He was the number two for sure. But he disappeared far too often. He needs to be the one they can consistently rely on. Granted he was battling some injuries but averaging 13/5 like he did last year in the playoffs will not get it done.


----------



## DaRizzle (May 22, 2007)

R-Star said:


> When asked about this, the majority of the Lakers basically said they understood why it was done, and could care less.
> 
> Most Lakers...... but there's one player who's up in arms about this. Lifetime Laker, and known heart and soul of the team Nick Young, is 100% against it. For a guy who's known for bleeding purple and gold like Young this isn't surprising. He earned those banners. **** anyone who tries to cover up his accomplishments.


Swaggy P is just keepin it real yo


----------



## LeGoat06 (Jun 24, 2013)

Even Steve Nash said he would do it too. This isn't a big deal


----------



## King Sancho Fantastic (Jul 19, 2005)

It's disrespectful to the men that are represented by those banners and numbers. Ramona Shelburne put it perfectly. 



> @ramonashelburne: Those banners and retired jerseys are accomplishments of other men's lives. They should be respected, not covered up for marketing purposes


----------



## LeGoat06 (Jun 24, 2013)

King Sancho Fantastic said:


> It's disrespectful to the men that are represented by those banners and numbers. Ramona Shelburne put it perfectly.


They're covered up because they didn't play for the ****ing Clippers


----------



## Basel (Mar 31, 2005)

I have more of a problem of them putting blue and red on the statues outside than I do of them covering the banners.


----------



## King Sancho Fantastic (Jul 19, 2005)

I'd find it just as classless if the shoe was on the other foot too and it were the Lakers covering a Clippers banner or number.


----------



## elcap15 (Aug 8, 2006)

I am surprised the Clips didnt do this before, now that the Clips are actually trying to win games. Those jerseys and banners are a constant reminder of how the Clippers were just a shitty piggy backing team in L.A.

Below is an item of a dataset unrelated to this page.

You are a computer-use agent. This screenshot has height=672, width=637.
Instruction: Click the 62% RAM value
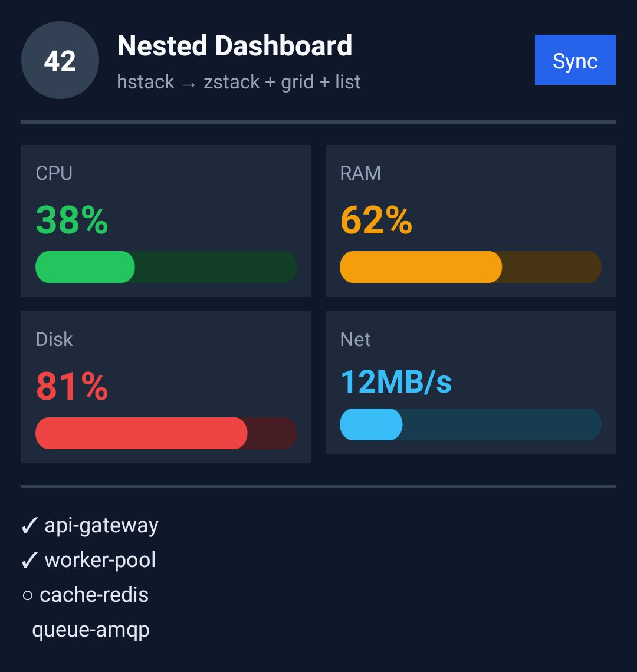pos(376,220)
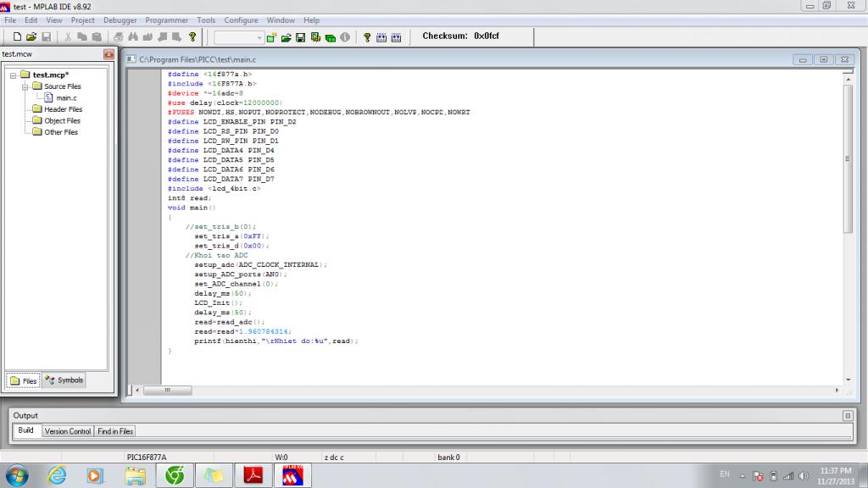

Of course, that is how Sterling marketed the Clippers for years so Im sure he was happy people could go to Clippers games and marvel at the lakers success. He was happy people had any reason to go watch those pathetic teams


----------



## LeGoat06 (Jun 24, 2013)

They should take a bunch of replica jerseys and banners and after covering up the real ones burn them and troll the shit out of Lakers fans just so we can see all their butt hurt


----------